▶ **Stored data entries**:
--- START ---

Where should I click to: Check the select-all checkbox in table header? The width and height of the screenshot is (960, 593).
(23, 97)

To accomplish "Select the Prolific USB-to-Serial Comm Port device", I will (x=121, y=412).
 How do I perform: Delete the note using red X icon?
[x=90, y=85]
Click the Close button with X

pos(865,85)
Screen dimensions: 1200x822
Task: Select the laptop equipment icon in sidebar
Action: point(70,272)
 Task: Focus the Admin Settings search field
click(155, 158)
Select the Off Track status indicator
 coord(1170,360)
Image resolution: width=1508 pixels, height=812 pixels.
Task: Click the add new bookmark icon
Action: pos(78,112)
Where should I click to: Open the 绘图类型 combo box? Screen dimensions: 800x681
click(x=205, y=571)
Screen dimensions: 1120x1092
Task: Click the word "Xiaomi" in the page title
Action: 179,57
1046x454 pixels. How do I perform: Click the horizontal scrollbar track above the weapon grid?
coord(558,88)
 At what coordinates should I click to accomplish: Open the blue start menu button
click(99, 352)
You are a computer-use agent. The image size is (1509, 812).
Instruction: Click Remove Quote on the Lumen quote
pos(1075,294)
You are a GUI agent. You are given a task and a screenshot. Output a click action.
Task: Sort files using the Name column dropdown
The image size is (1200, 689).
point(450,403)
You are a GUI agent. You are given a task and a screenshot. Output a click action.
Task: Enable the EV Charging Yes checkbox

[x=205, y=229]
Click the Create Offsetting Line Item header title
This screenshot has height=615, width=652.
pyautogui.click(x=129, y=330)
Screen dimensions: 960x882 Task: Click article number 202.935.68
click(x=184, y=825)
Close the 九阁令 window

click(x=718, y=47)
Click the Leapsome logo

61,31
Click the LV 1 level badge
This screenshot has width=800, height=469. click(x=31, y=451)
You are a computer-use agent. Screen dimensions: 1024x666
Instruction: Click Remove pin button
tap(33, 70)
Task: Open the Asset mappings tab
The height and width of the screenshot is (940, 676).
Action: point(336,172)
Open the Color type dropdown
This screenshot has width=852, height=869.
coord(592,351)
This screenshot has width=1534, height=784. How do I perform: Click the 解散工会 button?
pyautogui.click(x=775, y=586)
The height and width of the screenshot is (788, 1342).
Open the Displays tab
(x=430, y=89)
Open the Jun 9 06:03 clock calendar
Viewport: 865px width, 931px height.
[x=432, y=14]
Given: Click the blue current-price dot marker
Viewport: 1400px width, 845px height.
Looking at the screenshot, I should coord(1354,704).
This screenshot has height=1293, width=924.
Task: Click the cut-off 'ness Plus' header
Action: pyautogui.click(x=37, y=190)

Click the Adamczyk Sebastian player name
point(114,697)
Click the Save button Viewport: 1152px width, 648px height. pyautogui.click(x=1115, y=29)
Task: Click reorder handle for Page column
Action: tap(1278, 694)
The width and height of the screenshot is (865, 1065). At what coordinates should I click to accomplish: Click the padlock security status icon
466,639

--- END ---

▶ **TO DO**:
Could you output exactly the lines from the one containing "Task: Open the Asset mappings tab" to the end of the entries above, both included, and no others?

▶ **SOLUTION TO THIS TASK**:
Task: Open the Asset mappings tab
The height and width of the screenshot is (940, 676).
Action: point(336,172)
Open the Color type dropdown
This screenshot has width=852, height=869.
coord(592,351)
This screenshot has width=1534, height=784. How do I perform: Click the 解散工会 button?
pyautogui.click(x=775, y=586)
The height and width of the screenshot is (788, 1342).
Open the Displays tab
(x=430, y=89)
Open the Jun 9 06:03 clock calendar
Viewport: 865px width, 931px height.
[x=432, y=14]
Given: Click the blue current-price dot marker
Viewport: 1400px width, 845px height.
Looking at the screenshot, I should coord(1354,704).
This screenshot has height=1293, width=924.
Task: Click the cut-off 'ness Plus' header
Action: pyautogui.click(x=37, y=190)

Click the Adamczyk Sebastian player name
point(114,697)
Click the Save button Viewport: 1152px width, 648px height. pyautogui.click(x=1115, y=29)
Task: Click reorder handle for Page column
Action: tap(1278, 694)
The width and height of the screenshot is (865, 1065). At what coordinates should I click to accomplish: Click the padlock security status icon
466,639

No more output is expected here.